### WHAT TO DO
Rewrite the rows from the start through the line containing "click(x=327, y=683)", swapping "Collapse" for "Fold" and changing nothing else.

### DATA EXTRACT
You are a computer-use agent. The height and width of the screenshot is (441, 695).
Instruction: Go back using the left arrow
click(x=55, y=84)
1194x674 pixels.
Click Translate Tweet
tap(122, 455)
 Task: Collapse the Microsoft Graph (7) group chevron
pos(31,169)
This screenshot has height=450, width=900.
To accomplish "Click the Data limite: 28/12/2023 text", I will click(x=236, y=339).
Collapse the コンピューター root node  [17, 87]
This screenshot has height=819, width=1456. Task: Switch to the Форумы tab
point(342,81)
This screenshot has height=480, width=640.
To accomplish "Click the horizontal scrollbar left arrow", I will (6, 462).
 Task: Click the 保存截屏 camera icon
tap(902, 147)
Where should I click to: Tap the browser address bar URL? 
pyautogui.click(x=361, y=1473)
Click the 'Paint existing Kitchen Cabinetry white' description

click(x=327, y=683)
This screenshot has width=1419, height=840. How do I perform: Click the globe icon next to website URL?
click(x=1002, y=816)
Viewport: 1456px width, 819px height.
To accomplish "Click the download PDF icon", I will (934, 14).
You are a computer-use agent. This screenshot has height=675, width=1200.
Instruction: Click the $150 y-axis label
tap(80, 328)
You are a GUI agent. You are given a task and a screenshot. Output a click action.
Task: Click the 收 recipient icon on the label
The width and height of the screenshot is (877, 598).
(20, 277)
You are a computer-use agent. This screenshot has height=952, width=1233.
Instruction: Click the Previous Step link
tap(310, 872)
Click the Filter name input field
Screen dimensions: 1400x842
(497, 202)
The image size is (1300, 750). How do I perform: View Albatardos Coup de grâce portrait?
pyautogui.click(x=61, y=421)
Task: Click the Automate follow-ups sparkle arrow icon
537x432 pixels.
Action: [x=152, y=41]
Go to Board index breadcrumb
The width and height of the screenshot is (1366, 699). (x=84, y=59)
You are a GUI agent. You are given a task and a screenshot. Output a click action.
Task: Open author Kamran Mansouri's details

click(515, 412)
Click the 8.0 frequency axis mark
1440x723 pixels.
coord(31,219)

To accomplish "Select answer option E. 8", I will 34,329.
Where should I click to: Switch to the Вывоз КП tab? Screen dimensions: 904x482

### EXPECTED ANSWER
You are a computer-use agent. The height and width of the screenshot is (441, 695).
Instruction: Go back using the left arrow
click(x=55, y=84)
1194x674 pixels.
Click Translate Tweet
tap(122, 455)
 Task: Fold the Microsoft Graph (7) group chevron
pos(31,169)
This screenshot has height=450, width=900.
To accomplish "Click the Data limite: 28/12/2023 text", I will click(x=236, y=339).
Fold the コンピューター root node  [17, 87]
This screenshot has height=819, width=1456. Task: Switch to the Форумы tab
point(342,81)
This screenshot has height=480, width=640.
To accomplish "Click the horizontal scrollbar left arrow", I will (6, 462).
 Task: Click the 保存截屏 camera icon
tap(902, 147)
Where should I click to: Tap the browser address bar URL? 
pyautogui.click(x=361, y=1473)
Click the 'Paint existing Kitchen Cabinetry white' description

click(x=327, y=683)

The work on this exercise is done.